Creativity. What is it? And, why is it important? What is the spark that makes one person become a giraffe and stand head and shoulders above all the others?
We tend to think creative people are great artists and musicians like Picasso and Mozart, not those who build things like Alfred Portale’s awe inspiring food pyramids.
When we come to praise famous men, we might have forgotten their names, but not their creations.
A creative genius is one who doesn’t stop with salt and pepper, but marches on to discover the delights of salt and caramel and sea salt brownies.
A creative person challenges conventional wisdom, though, admittedly, this is very risky business. Through the ages those who challenged established beliefs were persecuted.
Mao Tse-tung controlled the world’s most populous country. After years of suppressing all new ideas, he seemed to do an about face in a new program he called, “Let a thousand ideas bloom.” He encouraged opinions to be voiced by the people. Those, who spoke up, were promptly imprisoned or executed.
This cynical approach can be compared with employees, who are encouraged to express their ideas but their suggestions are customarily ignored, and those, who dare to make them and are routinely demoted or terminated. They are viewed as trouble-makers.
We all see things differently: three people walk past a tree. The first is a gardener. He knows the botanical name of the tree. The second person is a poet. He writes a sonnet to the tree. The third one is a logger. He cuts down the tree.
Hard times bring about interesting solutions. It was during an economic slump in 1997 that a group of restaurateurs got together and came up with the concept of the $19.97 prix-fixe lunch. The idea caught fire, and continues to attract new business.
There are architects who build buildings, and artisans who paint them. There are those, who invent clocks while others are capable only of telling the time. There are those, who know the difference between an idea — and a big idea.

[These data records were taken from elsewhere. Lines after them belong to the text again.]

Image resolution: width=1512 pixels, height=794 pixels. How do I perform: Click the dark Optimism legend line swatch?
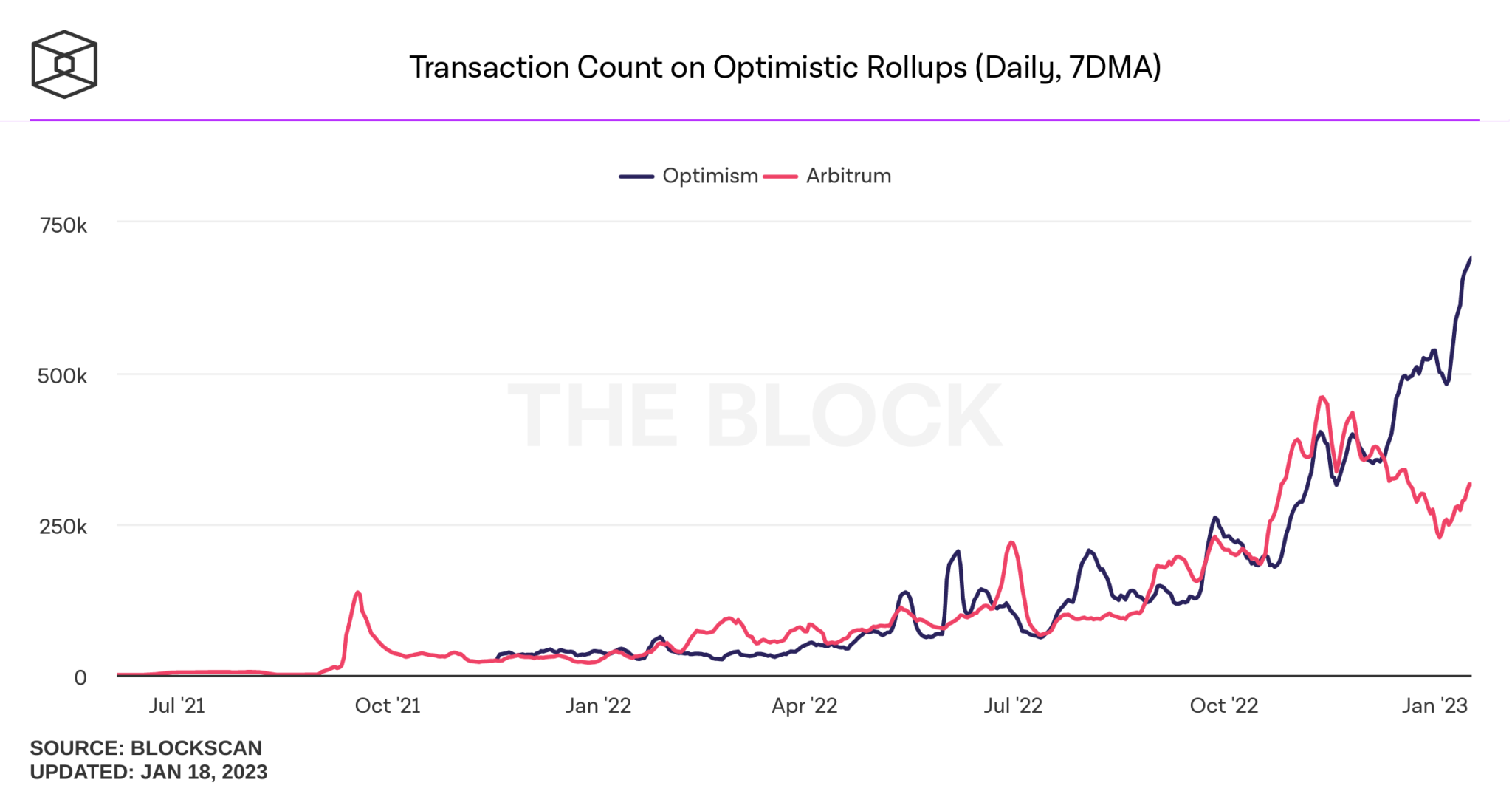click(x=636, y=177)
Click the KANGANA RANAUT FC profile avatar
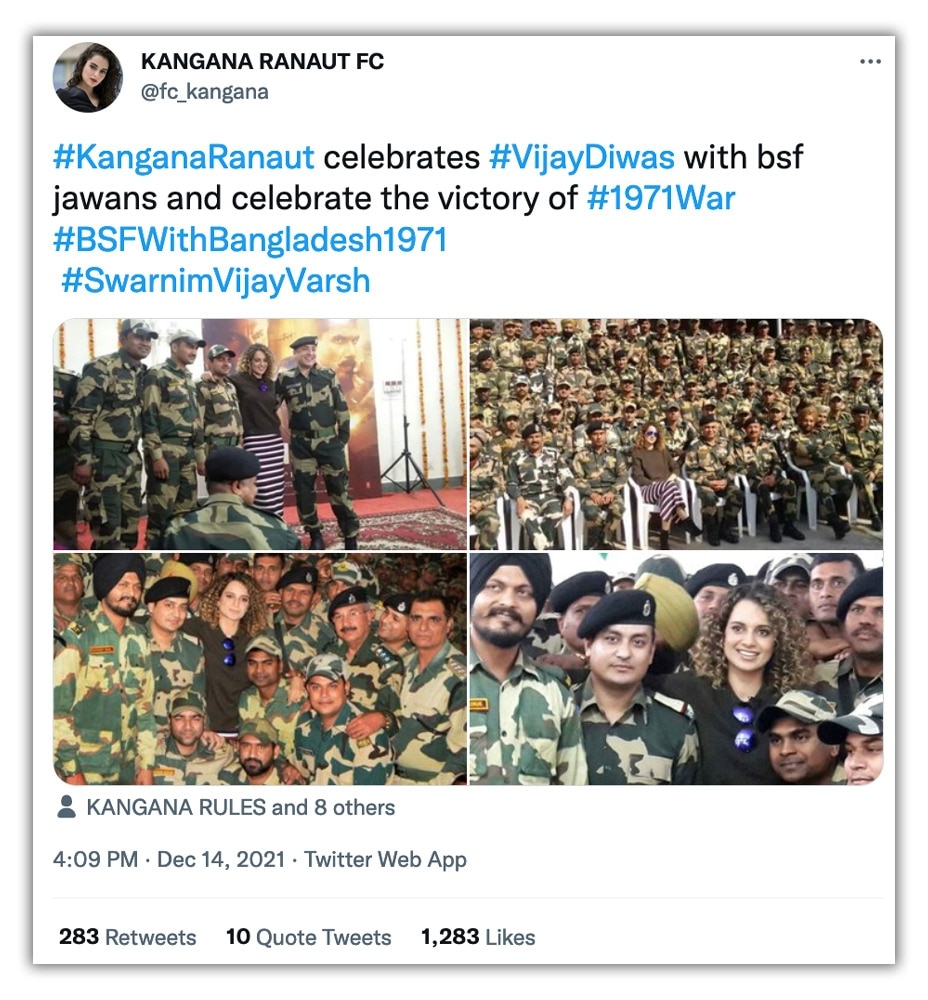The image size is (928, 1000). pyautogui.click(x=87, y=78)
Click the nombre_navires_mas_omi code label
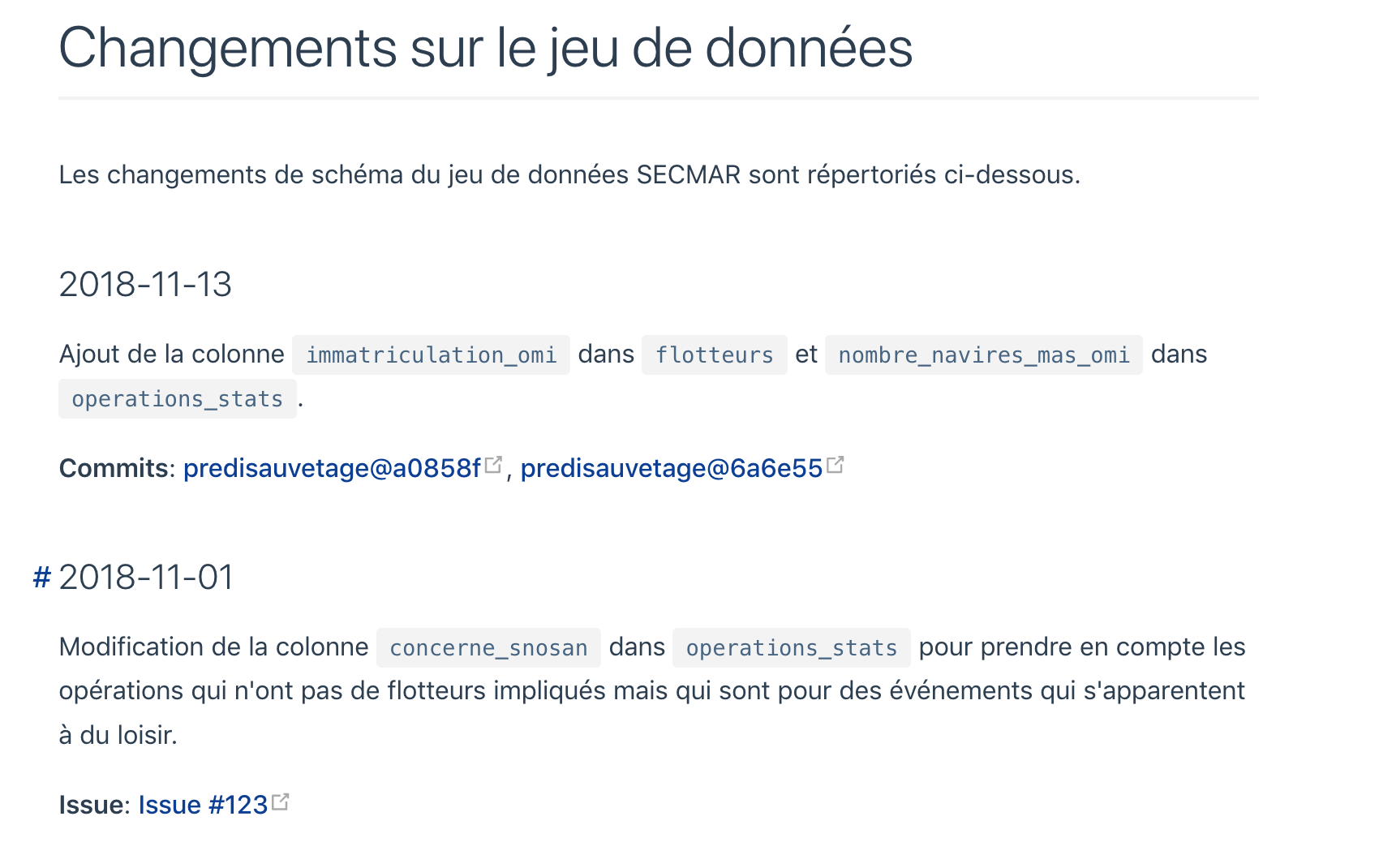This screenshot has height=868, width=1379. pos(983,355)
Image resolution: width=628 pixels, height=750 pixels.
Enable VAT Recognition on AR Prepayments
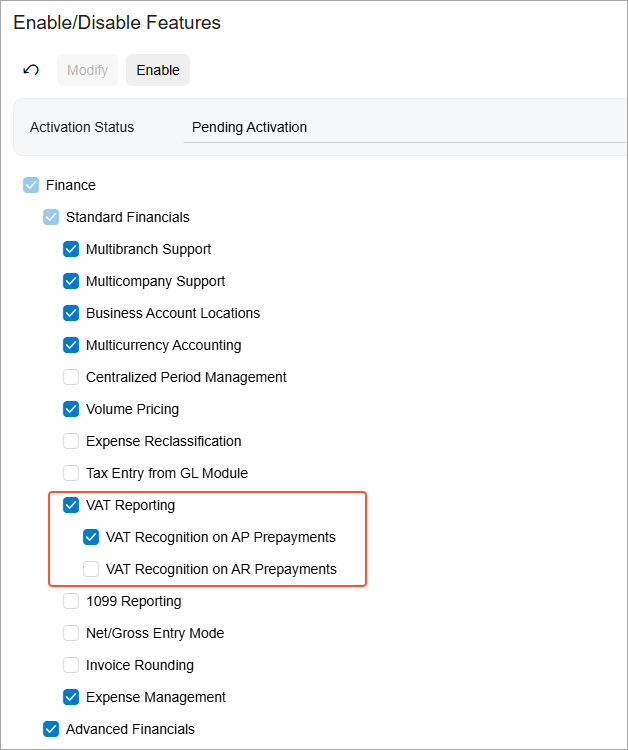pos(91,569)
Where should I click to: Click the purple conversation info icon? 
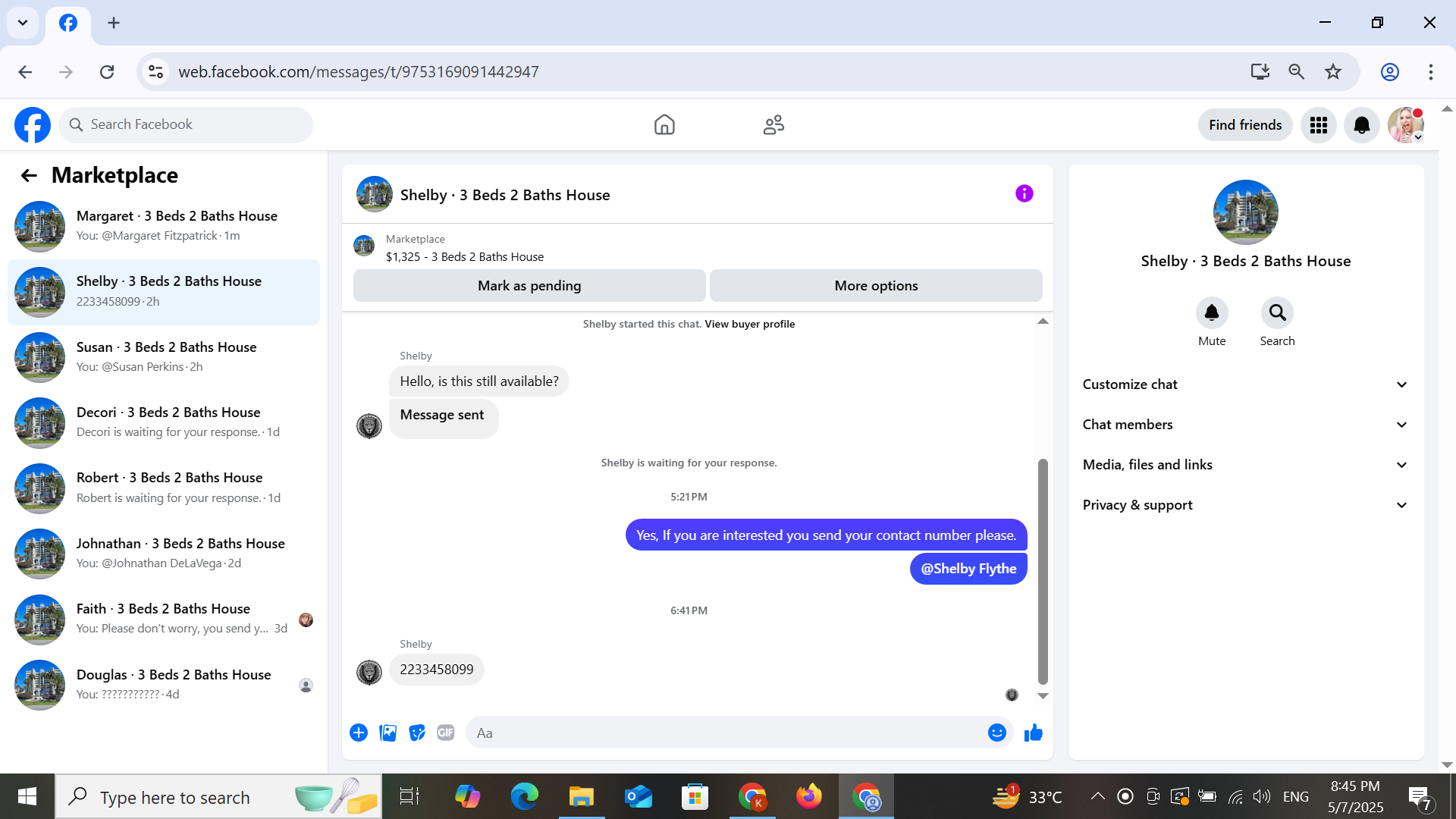[1024, 193]
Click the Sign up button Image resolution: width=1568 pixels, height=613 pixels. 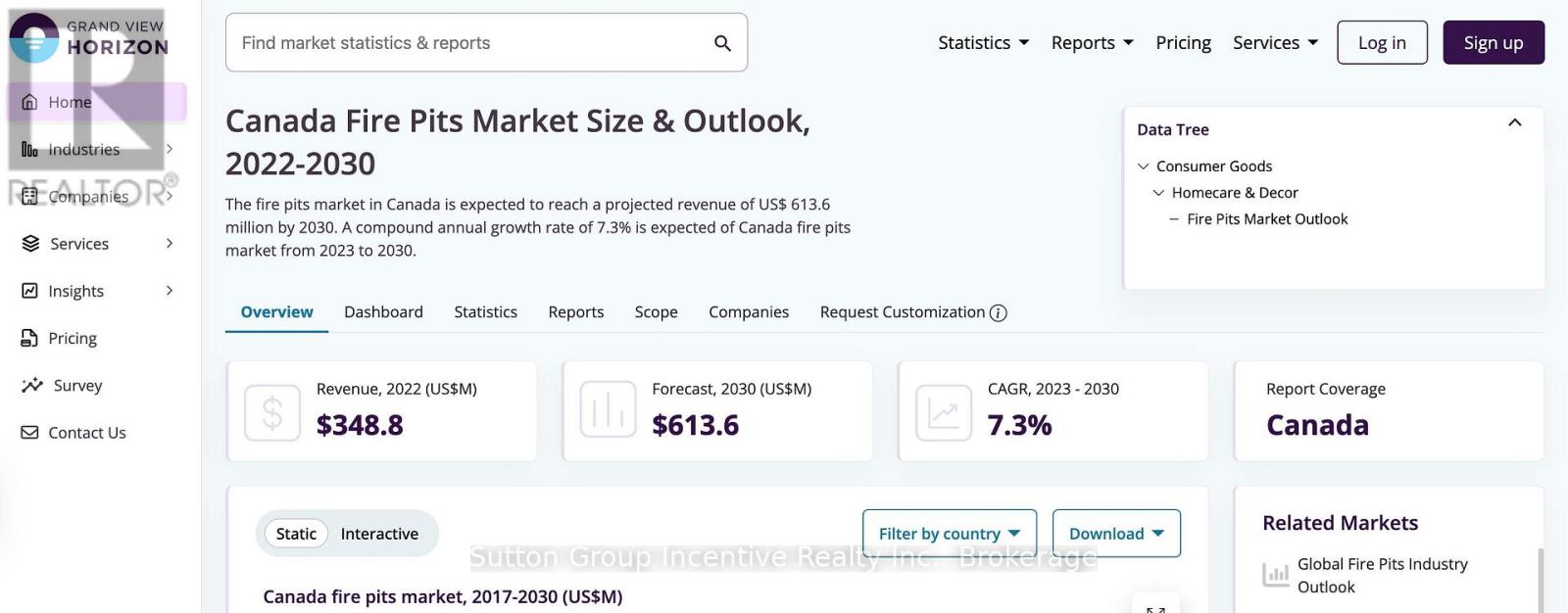point(1493,43)
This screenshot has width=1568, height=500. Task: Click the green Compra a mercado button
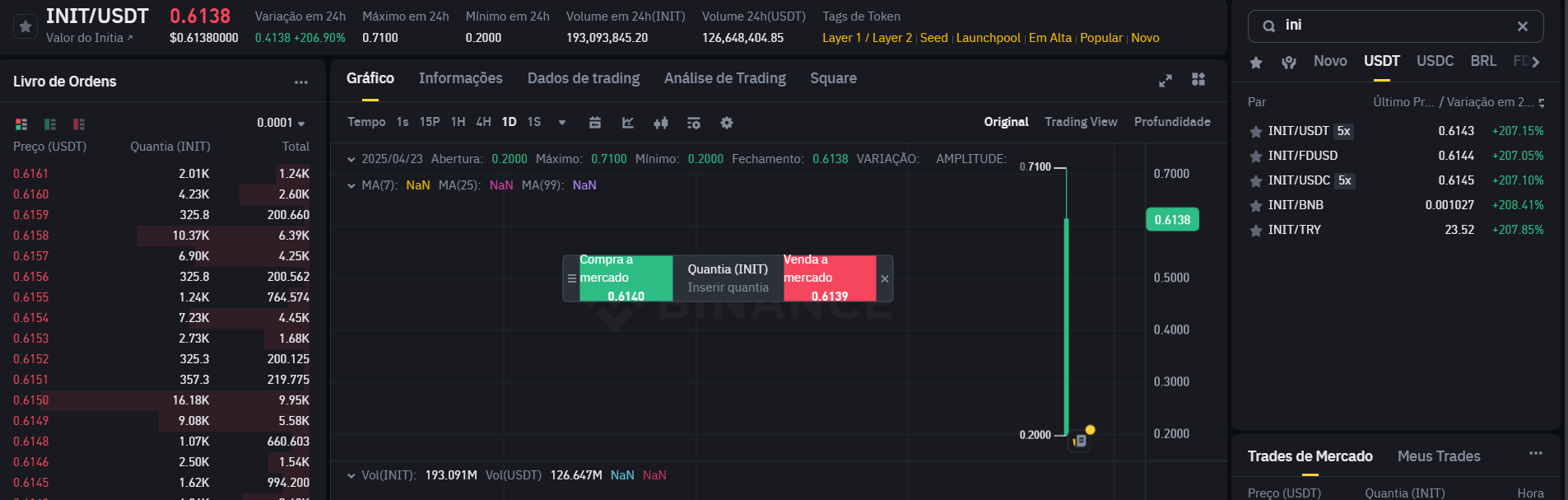(x=626, y=278)
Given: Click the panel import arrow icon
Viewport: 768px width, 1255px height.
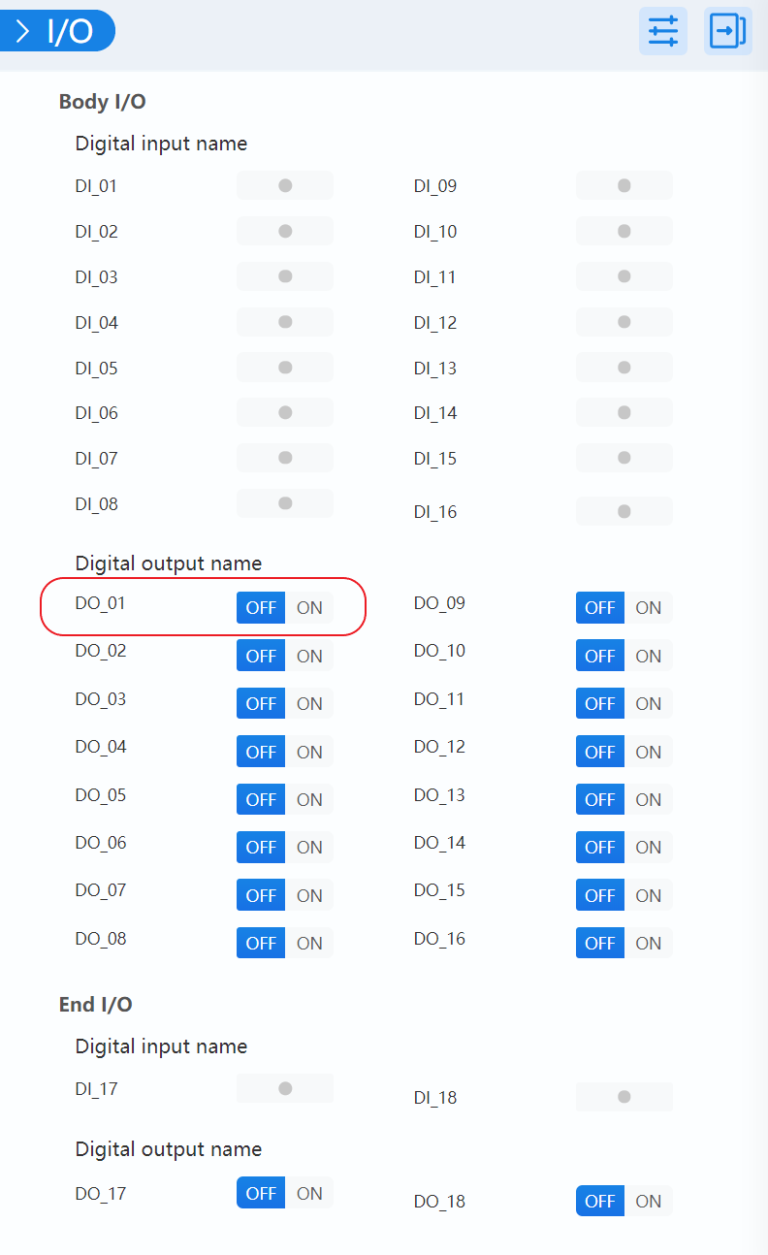Looking at the screenshot, I should (727, 31).
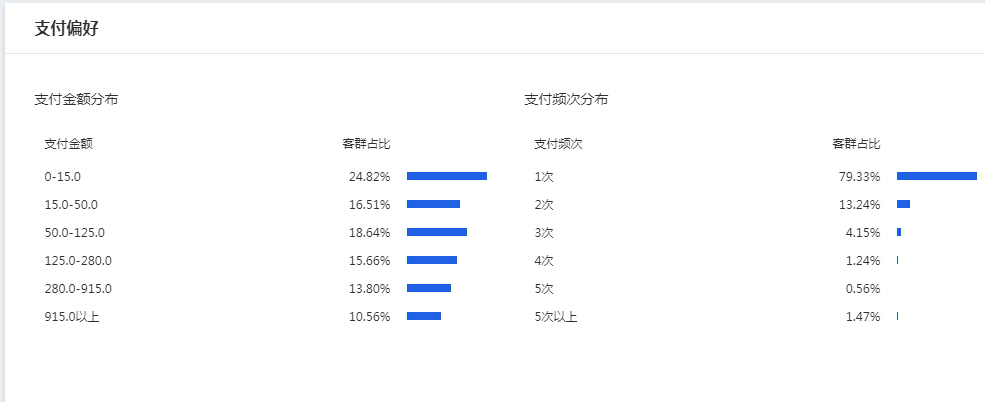Image resolution: width=985 pixels, height=402 pixels.
Task: Select the 1次 frequency row label
Action: [x=544, y=177]
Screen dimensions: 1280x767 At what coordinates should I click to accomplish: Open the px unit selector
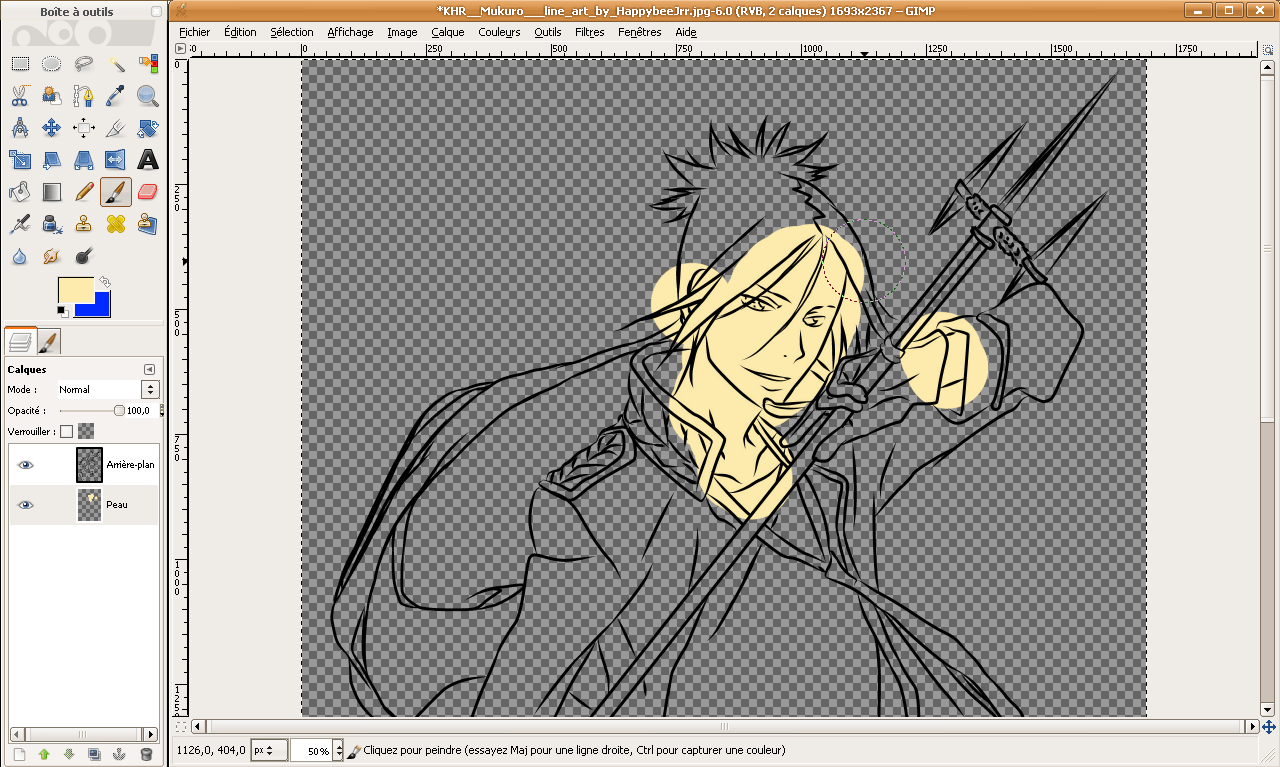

It is said: “The organizations that survive are not the ones with the deepest pockets, but with the ones who use their workforce to become nimble. Statistical evidence reveals the climate for creativity in organizations is directly attributed to the behavior of the leader.”
A creative person sees a problem and recognizes it as an opportunity to do something that hasn’t been done before. Often the inventor is described as a crackpot or a visionary, which is perceived by some to be more or less the same thing. Their idea is orphaned until it works, and suddenly it has a thousand fathers. (Remind me again, who invented the Internet?)
Creative food served with warm hospitality results in the sweet smell of success.